- [PROBLEM DETAILS] The lines of the records that include "will" should all be copied.

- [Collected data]
====

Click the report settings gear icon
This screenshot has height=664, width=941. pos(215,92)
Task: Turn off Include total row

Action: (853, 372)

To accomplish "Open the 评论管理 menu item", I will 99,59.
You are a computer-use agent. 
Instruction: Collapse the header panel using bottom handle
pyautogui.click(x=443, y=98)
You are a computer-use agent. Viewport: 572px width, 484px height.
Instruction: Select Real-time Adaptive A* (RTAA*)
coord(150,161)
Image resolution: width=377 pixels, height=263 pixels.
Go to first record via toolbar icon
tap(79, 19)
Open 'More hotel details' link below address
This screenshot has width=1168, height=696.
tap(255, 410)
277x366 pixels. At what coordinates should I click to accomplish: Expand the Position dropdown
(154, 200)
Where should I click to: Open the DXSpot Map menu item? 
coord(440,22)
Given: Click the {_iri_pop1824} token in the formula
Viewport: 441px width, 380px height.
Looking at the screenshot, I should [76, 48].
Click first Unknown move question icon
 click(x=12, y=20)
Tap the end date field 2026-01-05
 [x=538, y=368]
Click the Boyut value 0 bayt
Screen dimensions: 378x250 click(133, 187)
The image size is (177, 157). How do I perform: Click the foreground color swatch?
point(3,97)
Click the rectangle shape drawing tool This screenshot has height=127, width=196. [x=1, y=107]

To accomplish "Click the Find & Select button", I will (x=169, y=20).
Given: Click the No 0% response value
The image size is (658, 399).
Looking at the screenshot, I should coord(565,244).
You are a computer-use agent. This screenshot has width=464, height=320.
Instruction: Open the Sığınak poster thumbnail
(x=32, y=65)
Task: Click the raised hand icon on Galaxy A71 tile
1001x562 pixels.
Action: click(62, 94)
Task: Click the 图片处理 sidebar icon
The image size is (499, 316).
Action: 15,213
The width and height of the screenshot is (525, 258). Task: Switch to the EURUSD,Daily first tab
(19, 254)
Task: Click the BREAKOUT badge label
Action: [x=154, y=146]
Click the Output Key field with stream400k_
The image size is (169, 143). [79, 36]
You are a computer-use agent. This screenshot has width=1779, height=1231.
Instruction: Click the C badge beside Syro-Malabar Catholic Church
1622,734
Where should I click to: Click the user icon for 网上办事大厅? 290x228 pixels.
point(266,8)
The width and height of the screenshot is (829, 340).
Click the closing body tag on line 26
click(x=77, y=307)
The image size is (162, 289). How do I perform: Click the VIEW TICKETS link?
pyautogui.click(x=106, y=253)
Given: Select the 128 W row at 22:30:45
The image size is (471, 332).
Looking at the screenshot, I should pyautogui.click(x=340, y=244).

====

- [YOUR SOLUTION]
To accomplish "Open the 评论管理 menu item", I will 99,59.
To accomplish "Click the Find & Select button", I will (x=169, y=20).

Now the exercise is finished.